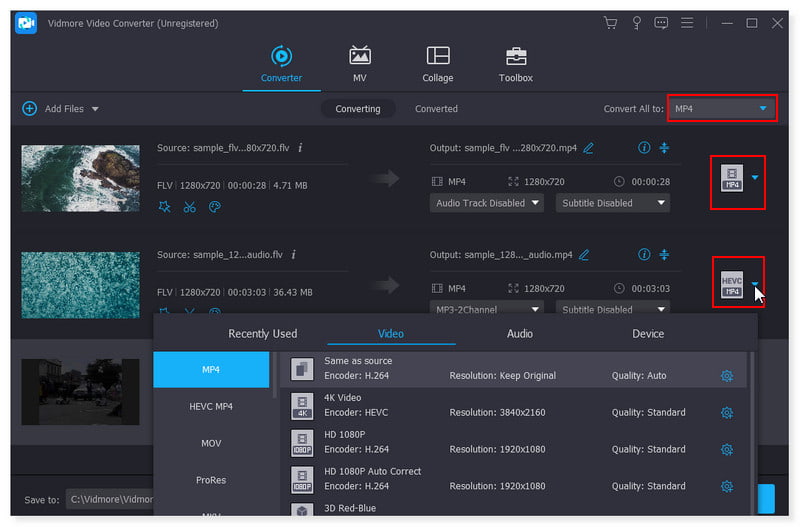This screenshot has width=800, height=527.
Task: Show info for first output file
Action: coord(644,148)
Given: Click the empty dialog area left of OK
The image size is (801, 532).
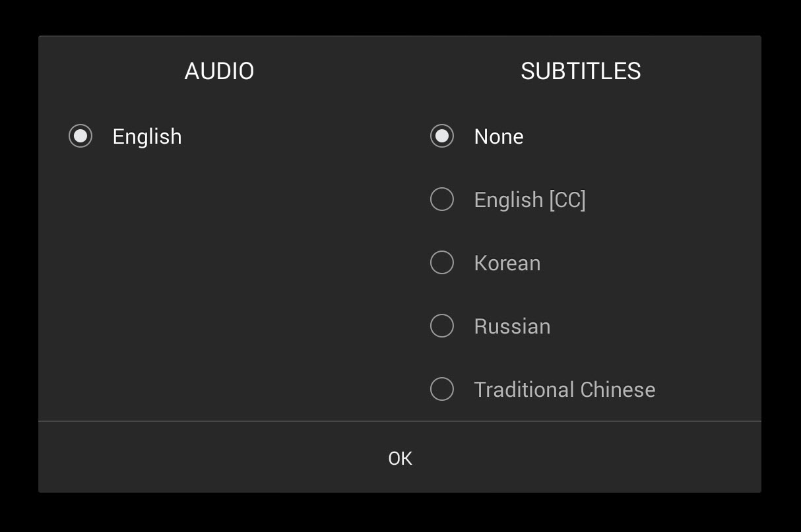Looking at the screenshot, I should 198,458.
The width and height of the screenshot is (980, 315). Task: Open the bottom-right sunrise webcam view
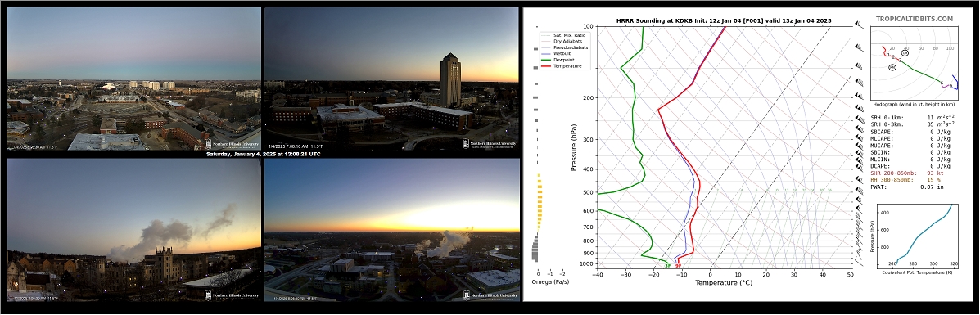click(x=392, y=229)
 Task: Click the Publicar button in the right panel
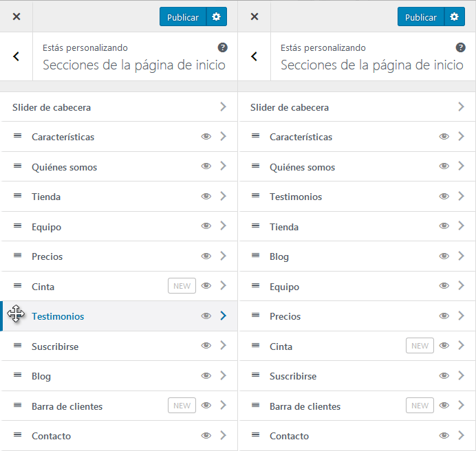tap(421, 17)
==
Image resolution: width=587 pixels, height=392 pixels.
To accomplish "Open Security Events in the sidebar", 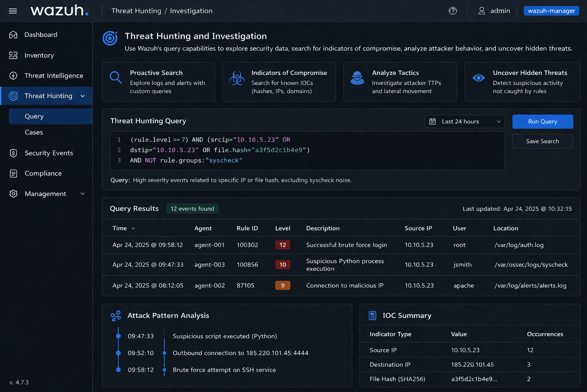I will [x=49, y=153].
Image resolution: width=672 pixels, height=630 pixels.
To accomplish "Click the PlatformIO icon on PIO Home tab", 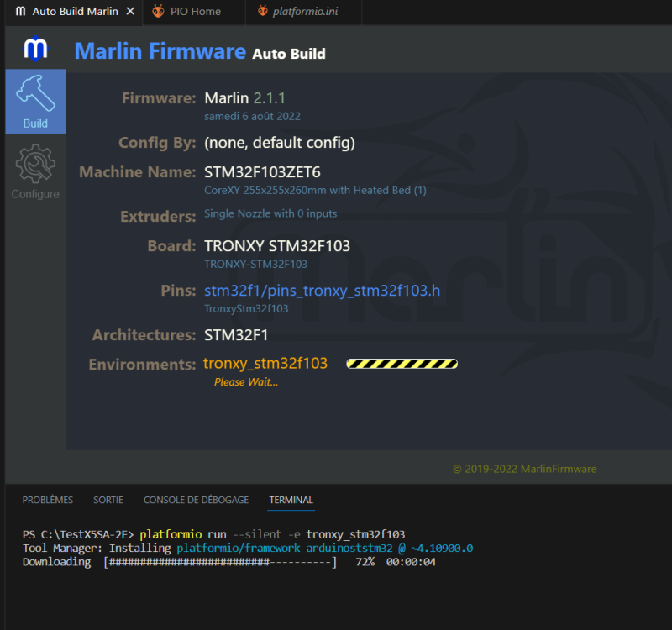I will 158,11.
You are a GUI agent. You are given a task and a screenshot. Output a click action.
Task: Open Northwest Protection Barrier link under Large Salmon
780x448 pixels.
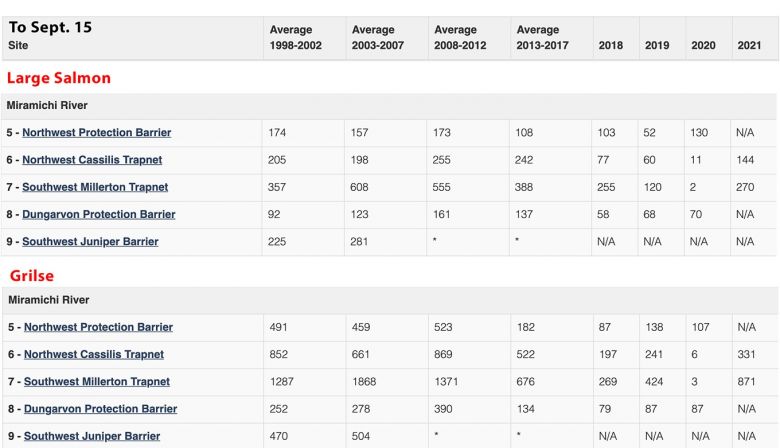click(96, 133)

EXERCISE DESCRIPTION ▸ A single number is expected: how many lines in the records contain the string "resolution".

ANSWER TO THE EXERCISE ▸ 2